We are continuing to do our part to improve Apache Mesos by active participation in the project. We have a number of work streams that we are involved in to improve the system for Spark including:
- Task Resizing
- Fine-grained Offer
- Container Network Support
- Implement isolator for Docker volume
- Optimistic Offer
The task resizing feature could be used by the Spark scheduler to dynamically resize executors according to the number of tasks running in parallel. Fine-grained offers will help to reduce the offer granularity from all the available resources in a host to only slices of the available resources such that resources will be more fairly shared among Spark jobs. The container network and volume isolator can help to run multiple tenants’ Spark workloads in Docker environments with greater security and resource isolation.

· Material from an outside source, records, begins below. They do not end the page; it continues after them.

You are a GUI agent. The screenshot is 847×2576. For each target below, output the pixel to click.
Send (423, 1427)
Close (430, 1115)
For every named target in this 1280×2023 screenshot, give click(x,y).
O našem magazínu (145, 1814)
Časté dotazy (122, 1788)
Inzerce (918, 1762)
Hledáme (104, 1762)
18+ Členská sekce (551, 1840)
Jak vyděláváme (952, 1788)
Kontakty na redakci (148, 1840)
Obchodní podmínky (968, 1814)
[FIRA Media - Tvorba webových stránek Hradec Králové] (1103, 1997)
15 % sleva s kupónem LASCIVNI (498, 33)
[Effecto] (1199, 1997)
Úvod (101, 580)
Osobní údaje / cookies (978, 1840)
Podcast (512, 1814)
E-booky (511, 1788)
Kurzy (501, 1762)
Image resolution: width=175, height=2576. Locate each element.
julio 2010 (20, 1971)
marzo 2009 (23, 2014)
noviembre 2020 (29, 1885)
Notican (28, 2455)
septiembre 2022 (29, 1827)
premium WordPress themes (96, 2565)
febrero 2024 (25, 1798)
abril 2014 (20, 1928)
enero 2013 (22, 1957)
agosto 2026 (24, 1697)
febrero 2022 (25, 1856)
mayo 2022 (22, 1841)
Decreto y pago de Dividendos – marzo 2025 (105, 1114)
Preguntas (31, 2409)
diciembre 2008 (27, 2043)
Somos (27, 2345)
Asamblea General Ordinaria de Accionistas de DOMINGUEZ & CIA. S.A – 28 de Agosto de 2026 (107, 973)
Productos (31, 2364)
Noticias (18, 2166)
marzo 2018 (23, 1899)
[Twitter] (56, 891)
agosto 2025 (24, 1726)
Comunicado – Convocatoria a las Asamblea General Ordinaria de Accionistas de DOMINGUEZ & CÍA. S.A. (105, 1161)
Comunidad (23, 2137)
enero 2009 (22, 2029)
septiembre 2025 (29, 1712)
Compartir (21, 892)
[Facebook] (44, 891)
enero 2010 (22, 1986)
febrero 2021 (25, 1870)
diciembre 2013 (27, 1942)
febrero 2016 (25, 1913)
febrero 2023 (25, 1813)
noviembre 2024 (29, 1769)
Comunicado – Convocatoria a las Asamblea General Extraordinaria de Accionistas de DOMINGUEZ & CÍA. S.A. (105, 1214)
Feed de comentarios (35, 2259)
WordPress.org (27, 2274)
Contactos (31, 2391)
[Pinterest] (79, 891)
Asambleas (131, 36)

The optimistic offers could potentially further optimize the Spark on Mesos experience as well as help other framework schedulers. The idea behind optimistic offers is to give the resource offer to multiple frameworks and resolve conflicts at task execution time. This will allow multiple Spark schedulers to see the same set of resources and may improve the overall resource utilization.
So these are our initial experiments and observations in running Spark on Mesos in a multi-user context. We’ve made some attempt to explain the behavior and explored ways that the system might be improved. We would welcome other opinions and suggestions!